INFORME FOLHA
Primeiro, vieram as ONGs internacionais para ''cuidar'' da Amazônia, a pretexto de impedir que o ''pulmão do mundo'' fosse devastado. (A devastação continua célere sob olhares contemplativos de órgãos do governo e das ONGs militantes). Depois, a demarcação do território da Nação Indígena.
- Coincidentemente, a demarcação está sobre um subsolo rico em matérias-primas e minérios.
'Defensores' do brasileiro
Agora o alvo é o agronegócio da cana. A produção de etanol no Brasil usa mão-de-obra escrava, segundo o Departamento de Estado Americano, que inclui o tema (escravidão no Brasil) num relatório sobre tráfico de pessoas.
- Relatório foi montado a pedido do Congresso dos EUA. Muito preocupado com cortadores de cana que vivem em situação análoga à de escravos.
No Paraná também?
Políticos e o governo brasileiros referendam a denúncia: para eles realmente aqui ainda se pratica o escravismo. E como não fazem exceção, isto estaria ocorrendo também no Paraná.
Ninguém desconfia?
Ninguém questiona se tanta preocupação norte-americana com o nosso trabalhador não esconde um interesse comercial, já que fontes de energia suscitam guerra comercial e o Brasil, felizmente, é poderoso nesse item. Tanto em disponibilidade para produzir como em tecnologia.
Interesse comercial
Ninguém questiona se há ou não interesse comercial embutido nessa atitude de justiceiros de que reveste o Congresso americano. Parece até que todos ignoram que EUA e Europa vivem usando barreiras sanitárias para dificultar a entrada de produtos brasilerios.
- Ninguém questiona o forte protecionismo norte-americano e europeu.
O exemplo da China
Três anos atrás, em plena visita do Presidente Lula à China, aquele ''grande parceiro'' comercial mandou de volta cargas de soja consideradas transgênicas.
- O mundo está se fartando de produtos transgênicos de origem animal ou vegetal.
- Enquanto o nosso presidente fazia reverência aos monumentos consagrados em Pequim, os grandes parceiros rejeitavam a soja (que teria as mesmas características da soja norte-americana e argentina).
Exploração da mão-de-obra
Que trabalhadores são explorados nas fazendas (de cana, café, pecuária etc.), ninguém duvida. Este jornal, por exemplo, já publicou dezenas de denúncias. Casos recentes.
Cadê a Justiça?
Se centenas de trabalhadores vivem em situação análoga à situação de escravos é forte motivo para se exigir de órgãos do governo medidas punitivas, repressivas mesmo!
O governo permite!
Por que o governo permite isto? Por que já não interveio? O governo brasileiro, por meio do Ministério do Trabalho, concordou com a gritante situação, confirmando a acusação contra o médoto de produção do etanol.

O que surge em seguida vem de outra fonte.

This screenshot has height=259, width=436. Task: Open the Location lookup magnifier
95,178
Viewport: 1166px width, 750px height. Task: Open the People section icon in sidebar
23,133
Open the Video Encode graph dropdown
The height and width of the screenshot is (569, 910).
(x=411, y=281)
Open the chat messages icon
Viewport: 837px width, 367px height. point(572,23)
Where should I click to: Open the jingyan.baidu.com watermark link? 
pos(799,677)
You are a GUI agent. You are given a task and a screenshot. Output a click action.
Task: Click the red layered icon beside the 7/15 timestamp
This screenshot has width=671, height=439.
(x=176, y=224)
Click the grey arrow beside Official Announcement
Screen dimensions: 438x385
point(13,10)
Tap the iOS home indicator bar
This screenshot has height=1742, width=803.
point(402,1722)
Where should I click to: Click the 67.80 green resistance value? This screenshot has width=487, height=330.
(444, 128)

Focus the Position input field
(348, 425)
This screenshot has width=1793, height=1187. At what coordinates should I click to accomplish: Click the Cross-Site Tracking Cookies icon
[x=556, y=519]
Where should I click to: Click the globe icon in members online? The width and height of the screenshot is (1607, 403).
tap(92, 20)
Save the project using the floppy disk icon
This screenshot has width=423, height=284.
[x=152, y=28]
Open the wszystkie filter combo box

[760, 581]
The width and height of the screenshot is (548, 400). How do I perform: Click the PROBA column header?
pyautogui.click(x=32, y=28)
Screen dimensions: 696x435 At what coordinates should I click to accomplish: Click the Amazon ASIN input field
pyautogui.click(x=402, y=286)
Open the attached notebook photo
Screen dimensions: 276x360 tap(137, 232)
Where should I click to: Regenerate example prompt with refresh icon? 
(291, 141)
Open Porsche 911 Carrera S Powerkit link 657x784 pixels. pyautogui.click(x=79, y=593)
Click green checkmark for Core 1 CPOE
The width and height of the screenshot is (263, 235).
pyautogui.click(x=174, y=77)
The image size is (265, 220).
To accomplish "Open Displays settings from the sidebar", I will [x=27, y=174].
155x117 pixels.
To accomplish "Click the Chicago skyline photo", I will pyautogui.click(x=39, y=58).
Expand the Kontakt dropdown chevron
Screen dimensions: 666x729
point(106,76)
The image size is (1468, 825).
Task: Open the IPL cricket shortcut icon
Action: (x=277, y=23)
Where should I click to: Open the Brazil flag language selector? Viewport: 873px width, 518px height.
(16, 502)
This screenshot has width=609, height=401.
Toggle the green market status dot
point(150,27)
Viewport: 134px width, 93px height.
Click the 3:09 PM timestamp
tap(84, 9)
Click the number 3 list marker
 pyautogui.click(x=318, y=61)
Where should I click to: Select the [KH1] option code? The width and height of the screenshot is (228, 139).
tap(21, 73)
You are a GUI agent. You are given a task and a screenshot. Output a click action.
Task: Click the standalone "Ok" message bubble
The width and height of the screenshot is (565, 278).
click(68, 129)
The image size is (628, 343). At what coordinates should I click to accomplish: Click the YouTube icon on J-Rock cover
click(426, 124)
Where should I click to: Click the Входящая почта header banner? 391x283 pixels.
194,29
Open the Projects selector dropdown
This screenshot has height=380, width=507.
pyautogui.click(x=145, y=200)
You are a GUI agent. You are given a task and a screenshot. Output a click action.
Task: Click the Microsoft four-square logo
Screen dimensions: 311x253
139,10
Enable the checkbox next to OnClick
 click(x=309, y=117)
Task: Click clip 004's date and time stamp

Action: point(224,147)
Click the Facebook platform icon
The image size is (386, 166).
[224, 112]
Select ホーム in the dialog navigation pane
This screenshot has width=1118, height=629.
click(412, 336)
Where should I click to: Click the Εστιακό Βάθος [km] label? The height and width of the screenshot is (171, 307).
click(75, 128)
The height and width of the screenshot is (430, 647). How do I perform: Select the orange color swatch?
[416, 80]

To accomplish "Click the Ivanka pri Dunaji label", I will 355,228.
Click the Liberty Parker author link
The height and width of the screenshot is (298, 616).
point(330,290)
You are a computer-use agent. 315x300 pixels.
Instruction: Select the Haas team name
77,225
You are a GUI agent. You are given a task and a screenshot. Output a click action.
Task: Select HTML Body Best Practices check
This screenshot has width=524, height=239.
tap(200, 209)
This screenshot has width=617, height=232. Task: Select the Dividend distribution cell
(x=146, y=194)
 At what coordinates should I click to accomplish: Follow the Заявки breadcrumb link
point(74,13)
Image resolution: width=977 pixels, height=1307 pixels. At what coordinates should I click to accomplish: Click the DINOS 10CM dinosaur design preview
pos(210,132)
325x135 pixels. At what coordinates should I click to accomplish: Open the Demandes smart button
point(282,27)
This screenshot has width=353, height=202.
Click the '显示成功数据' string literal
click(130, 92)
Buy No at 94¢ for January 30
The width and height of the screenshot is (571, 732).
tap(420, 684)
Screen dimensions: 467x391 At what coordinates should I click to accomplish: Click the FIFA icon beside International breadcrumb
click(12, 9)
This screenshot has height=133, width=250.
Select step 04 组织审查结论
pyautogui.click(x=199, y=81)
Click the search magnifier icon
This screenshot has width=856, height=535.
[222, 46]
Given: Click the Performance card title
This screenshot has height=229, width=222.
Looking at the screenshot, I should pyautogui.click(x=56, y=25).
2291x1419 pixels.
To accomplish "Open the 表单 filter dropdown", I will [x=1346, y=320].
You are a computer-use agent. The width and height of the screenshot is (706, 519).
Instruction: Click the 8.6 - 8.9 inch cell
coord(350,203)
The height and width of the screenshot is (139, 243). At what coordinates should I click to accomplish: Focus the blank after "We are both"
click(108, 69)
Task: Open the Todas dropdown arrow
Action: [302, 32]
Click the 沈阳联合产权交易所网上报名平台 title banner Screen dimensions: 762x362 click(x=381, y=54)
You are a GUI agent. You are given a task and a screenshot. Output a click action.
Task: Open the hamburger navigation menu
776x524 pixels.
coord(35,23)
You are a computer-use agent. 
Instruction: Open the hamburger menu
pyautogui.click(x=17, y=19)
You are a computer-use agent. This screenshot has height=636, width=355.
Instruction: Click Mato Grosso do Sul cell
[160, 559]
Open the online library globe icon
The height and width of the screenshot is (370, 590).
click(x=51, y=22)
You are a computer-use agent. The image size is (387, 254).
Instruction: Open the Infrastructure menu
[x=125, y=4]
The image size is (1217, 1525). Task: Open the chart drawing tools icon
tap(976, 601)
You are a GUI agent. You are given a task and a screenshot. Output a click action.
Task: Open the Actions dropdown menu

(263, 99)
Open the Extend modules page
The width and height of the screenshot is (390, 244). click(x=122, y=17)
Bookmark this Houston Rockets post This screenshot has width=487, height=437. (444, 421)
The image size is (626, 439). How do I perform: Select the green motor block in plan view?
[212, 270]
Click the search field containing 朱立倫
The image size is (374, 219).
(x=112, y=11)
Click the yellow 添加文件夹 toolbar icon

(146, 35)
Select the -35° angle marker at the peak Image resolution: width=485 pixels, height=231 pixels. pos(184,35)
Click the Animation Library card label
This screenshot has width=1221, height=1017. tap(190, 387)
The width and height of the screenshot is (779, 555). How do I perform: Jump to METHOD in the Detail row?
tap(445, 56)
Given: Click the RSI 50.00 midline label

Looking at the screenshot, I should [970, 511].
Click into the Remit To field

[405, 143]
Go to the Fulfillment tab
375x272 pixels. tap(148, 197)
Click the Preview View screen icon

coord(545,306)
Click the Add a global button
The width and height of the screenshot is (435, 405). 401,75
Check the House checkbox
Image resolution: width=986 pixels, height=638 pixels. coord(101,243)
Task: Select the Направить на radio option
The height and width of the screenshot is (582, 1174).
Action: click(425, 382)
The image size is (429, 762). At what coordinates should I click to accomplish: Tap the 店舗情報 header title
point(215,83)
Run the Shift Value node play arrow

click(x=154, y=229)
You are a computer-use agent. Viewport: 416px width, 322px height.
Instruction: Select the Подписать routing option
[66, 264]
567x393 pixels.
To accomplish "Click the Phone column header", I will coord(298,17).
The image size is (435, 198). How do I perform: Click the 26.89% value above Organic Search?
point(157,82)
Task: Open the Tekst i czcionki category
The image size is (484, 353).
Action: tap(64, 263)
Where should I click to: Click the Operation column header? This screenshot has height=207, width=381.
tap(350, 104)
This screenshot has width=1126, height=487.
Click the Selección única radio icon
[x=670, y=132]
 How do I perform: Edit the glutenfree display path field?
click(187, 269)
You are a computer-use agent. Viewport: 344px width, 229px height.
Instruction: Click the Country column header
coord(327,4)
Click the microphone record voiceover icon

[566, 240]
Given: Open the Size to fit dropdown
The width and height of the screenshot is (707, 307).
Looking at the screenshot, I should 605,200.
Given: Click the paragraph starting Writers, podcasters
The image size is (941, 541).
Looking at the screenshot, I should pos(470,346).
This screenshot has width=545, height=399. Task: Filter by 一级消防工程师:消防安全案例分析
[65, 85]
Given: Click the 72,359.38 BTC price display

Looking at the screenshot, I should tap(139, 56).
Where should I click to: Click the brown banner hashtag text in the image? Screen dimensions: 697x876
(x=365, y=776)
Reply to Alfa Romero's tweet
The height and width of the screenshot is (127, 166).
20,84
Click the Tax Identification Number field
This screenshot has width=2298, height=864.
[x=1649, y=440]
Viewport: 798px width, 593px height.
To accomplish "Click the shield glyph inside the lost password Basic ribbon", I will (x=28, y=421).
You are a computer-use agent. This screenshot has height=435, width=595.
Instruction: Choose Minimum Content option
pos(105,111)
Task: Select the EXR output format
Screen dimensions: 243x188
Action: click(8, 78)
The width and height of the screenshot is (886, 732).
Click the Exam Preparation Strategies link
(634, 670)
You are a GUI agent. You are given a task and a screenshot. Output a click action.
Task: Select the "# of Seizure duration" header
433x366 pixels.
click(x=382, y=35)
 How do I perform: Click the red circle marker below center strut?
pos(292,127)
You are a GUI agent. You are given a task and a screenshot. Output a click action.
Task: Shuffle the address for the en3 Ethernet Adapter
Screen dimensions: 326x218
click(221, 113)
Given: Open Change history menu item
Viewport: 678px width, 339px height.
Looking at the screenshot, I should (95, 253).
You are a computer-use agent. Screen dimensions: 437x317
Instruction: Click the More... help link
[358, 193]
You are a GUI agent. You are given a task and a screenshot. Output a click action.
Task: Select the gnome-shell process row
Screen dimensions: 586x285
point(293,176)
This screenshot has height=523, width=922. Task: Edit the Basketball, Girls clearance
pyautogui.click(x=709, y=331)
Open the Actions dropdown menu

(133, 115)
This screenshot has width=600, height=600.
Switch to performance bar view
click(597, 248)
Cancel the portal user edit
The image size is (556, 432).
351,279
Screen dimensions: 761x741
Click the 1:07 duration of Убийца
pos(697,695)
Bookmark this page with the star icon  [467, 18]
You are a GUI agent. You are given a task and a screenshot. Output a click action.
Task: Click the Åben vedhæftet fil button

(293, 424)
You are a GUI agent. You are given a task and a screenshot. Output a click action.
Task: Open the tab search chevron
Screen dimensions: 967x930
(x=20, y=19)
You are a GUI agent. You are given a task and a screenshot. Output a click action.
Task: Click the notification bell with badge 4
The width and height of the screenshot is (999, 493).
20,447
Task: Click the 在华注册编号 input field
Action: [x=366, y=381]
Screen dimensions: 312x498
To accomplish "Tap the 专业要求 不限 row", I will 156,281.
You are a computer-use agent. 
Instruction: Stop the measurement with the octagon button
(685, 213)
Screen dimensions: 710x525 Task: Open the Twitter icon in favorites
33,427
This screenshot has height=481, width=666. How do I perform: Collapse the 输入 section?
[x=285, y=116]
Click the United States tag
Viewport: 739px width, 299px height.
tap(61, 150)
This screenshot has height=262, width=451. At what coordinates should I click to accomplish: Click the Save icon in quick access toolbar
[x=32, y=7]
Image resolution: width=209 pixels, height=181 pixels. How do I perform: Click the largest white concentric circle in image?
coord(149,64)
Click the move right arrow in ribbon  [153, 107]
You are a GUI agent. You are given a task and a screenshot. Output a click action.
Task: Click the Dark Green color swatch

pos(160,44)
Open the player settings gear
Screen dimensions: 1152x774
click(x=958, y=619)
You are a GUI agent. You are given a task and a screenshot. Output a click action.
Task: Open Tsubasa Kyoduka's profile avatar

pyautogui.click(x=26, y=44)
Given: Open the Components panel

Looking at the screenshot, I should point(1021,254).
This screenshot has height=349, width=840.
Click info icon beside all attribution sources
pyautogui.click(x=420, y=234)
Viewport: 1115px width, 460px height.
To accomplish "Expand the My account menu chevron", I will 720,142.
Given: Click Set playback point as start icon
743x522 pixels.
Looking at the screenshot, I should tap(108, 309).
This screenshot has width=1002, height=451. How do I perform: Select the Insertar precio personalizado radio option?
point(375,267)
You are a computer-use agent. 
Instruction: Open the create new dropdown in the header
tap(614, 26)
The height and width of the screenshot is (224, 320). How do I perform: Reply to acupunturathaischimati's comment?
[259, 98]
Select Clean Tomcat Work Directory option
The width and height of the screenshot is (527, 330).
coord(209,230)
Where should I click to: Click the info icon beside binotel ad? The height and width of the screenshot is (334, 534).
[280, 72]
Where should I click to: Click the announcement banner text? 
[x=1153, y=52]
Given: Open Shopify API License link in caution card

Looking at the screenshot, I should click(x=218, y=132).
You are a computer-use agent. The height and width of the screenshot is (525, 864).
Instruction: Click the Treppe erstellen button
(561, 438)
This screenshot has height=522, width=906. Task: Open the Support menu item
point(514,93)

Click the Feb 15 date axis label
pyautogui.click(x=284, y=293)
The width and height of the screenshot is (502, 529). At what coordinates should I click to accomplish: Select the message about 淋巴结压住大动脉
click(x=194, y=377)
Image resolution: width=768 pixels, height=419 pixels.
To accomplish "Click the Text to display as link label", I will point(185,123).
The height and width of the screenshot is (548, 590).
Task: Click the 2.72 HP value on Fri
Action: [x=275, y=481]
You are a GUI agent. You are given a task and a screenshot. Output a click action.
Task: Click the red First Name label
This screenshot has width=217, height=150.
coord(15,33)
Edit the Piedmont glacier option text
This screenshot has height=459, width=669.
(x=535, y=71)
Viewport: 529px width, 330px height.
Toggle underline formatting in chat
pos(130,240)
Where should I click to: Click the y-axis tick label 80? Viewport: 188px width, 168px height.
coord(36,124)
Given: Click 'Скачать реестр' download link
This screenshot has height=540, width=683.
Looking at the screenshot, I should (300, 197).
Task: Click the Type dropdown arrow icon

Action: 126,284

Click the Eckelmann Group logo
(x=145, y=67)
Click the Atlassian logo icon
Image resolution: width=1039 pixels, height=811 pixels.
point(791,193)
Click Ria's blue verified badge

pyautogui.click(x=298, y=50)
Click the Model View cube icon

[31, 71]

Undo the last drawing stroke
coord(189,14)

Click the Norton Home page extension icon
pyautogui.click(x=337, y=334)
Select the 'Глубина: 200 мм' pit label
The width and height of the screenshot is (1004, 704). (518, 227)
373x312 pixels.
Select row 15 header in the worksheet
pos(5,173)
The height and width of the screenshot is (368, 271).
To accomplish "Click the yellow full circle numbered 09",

- Concordou e não anunciou medida alguma. Apenas concordou.
- O que está esperando? E os sindicatos? Por que não pressionam o governo.
Verdade ou mentira
Tanta passividade coloca em dúvida a veracidade do tal trabalho escravo da forma generalizada como foi colocada. Se existe, o governo confirma mas não combate então o governo é complacente.
Prospecção
O prefeito de Londrina, Barbosa Neto (PDT), viaja na próxima terça-feira para a Europa. Ele integra uma comitiva de empresários e lideranças da cidade organizada pela Agência de Desenvolvimento Terra Roxa Investimentos, que vai prospectar oportunidades de negócios em Portugal, Alemanha e Itália.
Interinidade
Esta será a primeira vez - passados 50 dias de governo - em que o vice-prefeito José Joaquim Ribeiro (PSC) assumirá a administração municipal.
Expulsão
O deputado estadual Mauro Moraes (PMDB) deve sair do comando da Comissão de Segurança Pública da Assembleia Legislativa. A cúpula do PMDB quer tirá-lo de lá. Segundo Moraes, as críticas e os questionamentos que fez sobre números apresentados pelo Estado -no que diz respeito à segurança pública - colocaram sua cabeça a prêmio.
- No passado, ele já tinha sido ''expulso'' da Comissão de Constituição e Justiça, por ter votado contra orientação da liderança da situação.
Rebelde
Mas o histórico de confronto com a direção do PMDB é maior, e inclui seu apoio aberto ao prefeito de Curitiba, Beto Richa (PSDB), em plena campanha eleitoral, no ano passado.
Perguntinha
Alguém acredita que uma campanha publicitária - como a lançada ontem pelo Senado - paga com dinheiro público, ameniza as irregularidades que estão assolando o Congresso Nacional?